- _What to produce_
Using the records below, find every line that includes "agent" and copy it.

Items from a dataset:
------

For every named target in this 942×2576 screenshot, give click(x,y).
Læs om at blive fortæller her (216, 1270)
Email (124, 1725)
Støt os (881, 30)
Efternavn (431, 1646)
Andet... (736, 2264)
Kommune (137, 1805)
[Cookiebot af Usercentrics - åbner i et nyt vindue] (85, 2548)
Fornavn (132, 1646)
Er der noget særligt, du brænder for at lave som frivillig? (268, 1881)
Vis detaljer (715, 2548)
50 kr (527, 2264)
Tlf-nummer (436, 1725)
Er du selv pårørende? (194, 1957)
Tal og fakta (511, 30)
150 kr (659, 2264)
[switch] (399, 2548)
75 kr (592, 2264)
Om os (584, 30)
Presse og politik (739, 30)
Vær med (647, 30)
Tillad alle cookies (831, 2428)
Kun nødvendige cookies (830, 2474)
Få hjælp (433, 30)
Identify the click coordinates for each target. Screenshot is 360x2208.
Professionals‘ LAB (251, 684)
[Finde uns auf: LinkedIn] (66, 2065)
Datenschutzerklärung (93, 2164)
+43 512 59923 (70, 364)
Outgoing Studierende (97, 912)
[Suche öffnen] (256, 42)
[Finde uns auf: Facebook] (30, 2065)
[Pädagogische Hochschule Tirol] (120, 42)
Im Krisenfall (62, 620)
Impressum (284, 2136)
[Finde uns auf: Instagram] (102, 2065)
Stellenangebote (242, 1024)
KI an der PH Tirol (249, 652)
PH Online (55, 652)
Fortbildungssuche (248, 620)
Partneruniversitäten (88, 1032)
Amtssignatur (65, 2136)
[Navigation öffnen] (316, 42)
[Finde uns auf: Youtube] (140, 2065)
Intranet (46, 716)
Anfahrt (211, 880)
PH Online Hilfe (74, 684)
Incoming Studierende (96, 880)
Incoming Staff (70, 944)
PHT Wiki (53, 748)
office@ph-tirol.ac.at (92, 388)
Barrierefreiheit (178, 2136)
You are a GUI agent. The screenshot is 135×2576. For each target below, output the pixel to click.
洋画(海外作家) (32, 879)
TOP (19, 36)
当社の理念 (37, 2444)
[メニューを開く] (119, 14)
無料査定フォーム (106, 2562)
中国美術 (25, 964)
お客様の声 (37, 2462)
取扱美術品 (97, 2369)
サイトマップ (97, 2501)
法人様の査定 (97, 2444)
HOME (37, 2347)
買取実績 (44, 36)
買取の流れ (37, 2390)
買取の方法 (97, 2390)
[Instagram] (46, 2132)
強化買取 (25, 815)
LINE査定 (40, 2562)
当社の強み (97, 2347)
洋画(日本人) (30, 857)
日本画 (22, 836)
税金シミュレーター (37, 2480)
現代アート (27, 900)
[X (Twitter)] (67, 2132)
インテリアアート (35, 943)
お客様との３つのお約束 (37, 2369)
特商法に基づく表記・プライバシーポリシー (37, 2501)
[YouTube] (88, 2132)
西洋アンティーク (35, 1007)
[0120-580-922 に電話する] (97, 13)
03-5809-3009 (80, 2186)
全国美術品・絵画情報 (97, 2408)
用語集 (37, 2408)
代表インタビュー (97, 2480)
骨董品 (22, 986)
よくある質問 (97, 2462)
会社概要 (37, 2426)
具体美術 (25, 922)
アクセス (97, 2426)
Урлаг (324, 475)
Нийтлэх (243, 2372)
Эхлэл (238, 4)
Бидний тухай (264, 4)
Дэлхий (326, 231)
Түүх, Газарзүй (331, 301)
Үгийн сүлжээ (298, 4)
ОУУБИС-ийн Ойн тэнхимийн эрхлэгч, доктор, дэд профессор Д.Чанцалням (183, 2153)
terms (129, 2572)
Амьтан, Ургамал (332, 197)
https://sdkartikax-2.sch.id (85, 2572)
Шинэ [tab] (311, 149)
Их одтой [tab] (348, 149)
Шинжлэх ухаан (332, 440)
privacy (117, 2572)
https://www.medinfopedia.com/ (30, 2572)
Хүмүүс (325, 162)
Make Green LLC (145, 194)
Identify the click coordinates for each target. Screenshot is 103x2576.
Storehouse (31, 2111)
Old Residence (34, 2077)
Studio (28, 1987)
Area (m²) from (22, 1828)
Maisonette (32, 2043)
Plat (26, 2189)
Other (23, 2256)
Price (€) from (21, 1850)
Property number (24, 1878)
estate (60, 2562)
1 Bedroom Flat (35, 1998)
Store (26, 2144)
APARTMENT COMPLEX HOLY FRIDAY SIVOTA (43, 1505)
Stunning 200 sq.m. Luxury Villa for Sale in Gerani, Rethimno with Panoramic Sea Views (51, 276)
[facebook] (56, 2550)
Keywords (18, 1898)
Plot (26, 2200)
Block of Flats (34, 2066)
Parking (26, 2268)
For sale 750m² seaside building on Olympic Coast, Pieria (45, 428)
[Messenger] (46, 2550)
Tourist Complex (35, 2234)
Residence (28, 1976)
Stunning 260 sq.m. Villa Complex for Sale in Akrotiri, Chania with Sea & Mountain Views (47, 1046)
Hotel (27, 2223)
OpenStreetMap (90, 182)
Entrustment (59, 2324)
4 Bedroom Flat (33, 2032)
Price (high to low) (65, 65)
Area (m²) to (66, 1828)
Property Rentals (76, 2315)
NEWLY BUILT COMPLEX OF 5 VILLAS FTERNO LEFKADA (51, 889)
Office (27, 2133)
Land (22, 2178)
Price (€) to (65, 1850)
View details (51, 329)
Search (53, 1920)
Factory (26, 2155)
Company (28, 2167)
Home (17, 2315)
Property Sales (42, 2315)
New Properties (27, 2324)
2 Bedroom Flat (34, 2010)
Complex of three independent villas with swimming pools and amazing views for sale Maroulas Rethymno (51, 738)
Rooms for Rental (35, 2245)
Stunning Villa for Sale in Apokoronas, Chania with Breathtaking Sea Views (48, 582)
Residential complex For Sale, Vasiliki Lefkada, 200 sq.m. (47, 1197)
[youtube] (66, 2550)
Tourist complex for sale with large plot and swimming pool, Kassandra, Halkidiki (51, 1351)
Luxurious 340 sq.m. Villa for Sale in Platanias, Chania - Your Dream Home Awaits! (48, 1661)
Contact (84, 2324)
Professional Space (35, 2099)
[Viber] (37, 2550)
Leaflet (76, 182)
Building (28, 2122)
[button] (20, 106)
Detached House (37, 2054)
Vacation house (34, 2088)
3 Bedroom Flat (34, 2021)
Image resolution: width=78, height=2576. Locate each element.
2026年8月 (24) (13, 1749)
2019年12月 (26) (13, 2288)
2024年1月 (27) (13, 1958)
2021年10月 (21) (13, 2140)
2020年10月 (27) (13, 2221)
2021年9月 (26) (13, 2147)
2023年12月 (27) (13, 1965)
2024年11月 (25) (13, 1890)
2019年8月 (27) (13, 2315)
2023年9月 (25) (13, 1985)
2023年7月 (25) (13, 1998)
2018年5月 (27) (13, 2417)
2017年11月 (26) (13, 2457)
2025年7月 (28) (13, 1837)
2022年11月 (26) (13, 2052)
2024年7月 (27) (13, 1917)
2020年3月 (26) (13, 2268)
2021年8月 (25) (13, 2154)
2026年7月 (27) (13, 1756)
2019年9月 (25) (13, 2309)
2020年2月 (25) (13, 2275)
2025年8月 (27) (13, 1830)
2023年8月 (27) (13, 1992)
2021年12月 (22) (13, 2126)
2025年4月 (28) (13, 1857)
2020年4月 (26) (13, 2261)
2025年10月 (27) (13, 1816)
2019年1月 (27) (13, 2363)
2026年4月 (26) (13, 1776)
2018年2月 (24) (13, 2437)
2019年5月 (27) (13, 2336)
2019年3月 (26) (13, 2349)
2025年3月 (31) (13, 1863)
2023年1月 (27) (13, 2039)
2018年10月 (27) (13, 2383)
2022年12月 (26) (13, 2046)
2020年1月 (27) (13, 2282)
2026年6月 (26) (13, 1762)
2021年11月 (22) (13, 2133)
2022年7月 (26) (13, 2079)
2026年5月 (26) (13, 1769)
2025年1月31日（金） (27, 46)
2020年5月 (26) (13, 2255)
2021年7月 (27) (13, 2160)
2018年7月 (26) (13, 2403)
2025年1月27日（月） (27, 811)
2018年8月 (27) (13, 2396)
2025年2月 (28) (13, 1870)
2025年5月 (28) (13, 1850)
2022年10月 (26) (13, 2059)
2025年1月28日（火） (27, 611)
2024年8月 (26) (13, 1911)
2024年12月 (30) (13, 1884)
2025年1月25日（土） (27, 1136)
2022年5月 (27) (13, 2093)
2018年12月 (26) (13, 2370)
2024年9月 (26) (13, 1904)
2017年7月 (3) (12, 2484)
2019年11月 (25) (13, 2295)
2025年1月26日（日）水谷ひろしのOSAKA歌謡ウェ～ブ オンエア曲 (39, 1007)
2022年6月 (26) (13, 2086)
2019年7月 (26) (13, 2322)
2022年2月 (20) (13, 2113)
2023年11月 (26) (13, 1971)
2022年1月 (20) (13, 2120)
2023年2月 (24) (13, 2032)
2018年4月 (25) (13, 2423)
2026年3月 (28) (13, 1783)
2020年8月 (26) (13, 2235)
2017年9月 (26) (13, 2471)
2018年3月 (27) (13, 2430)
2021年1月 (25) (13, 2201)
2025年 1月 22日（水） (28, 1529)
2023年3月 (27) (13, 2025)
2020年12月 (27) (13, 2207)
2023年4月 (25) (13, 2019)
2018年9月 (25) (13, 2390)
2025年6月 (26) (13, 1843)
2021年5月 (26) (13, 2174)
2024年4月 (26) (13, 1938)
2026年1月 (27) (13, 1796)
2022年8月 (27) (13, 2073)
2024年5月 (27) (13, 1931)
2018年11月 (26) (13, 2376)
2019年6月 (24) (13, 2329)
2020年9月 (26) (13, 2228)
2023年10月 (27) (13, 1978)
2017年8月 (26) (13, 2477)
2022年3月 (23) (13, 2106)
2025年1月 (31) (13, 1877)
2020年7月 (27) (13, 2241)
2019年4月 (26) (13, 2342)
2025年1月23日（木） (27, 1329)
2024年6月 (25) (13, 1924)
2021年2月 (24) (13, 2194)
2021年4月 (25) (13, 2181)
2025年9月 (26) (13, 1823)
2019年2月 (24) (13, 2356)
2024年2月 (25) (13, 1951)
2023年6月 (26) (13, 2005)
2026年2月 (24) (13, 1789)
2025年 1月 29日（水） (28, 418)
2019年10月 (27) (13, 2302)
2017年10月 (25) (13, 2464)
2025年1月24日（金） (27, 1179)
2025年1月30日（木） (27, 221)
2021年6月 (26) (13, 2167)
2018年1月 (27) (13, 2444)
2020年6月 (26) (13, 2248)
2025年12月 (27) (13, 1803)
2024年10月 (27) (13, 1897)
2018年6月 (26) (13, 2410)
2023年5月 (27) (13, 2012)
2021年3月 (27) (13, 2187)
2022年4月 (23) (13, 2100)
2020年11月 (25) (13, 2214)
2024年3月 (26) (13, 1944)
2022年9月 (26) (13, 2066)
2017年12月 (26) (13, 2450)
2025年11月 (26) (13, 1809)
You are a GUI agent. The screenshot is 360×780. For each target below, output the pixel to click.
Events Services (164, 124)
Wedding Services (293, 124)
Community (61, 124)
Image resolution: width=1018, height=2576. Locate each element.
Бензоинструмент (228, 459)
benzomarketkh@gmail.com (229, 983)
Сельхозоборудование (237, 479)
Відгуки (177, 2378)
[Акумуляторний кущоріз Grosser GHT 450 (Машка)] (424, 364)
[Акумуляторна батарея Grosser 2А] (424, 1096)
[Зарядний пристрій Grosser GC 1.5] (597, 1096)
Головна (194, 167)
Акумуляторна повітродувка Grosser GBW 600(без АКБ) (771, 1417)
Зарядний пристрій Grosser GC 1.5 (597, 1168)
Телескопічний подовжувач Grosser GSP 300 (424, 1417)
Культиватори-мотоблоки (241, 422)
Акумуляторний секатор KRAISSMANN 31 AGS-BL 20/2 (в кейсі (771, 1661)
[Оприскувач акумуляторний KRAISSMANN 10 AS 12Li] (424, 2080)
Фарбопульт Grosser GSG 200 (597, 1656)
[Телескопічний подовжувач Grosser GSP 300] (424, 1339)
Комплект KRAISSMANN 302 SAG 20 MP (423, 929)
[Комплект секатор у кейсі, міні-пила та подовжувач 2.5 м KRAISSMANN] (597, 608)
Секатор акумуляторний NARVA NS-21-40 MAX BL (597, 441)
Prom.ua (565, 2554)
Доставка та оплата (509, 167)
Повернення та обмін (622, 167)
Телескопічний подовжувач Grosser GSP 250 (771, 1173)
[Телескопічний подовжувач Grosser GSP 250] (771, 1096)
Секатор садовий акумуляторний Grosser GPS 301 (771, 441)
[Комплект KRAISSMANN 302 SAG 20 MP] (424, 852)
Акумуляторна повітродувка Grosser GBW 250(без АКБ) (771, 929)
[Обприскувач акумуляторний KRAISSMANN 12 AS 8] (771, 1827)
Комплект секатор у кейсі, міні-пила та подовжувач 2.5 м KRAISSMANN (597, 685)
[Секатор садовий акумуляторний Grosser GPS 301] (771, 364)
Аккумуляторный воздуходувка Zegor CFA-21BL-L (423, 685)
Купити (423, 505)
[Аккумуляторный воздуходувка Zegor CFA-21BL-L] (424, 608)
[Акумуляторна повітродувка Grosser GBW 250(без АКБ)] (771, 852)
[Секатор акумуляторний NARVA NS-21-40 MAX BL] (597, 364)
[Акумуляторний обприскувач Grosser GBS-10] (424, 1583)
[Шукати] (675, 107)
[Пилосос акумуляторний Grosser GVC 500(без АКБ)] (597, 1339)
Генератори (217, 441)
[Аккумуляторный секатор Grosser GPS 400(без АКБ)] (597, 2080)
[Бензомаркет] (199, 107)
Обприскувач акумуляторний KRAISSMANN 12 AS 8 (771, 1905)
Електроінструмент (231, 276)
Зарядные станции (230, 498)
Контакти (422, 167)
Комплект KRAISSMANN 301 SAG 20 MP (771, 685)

------

- _Result_
You are a GUI agent. The screenshot is 135×2576. For each target below, output the pixel to click.
You are a GUI agent. The screenshot is 360×780. For each target below, output the pixel to click.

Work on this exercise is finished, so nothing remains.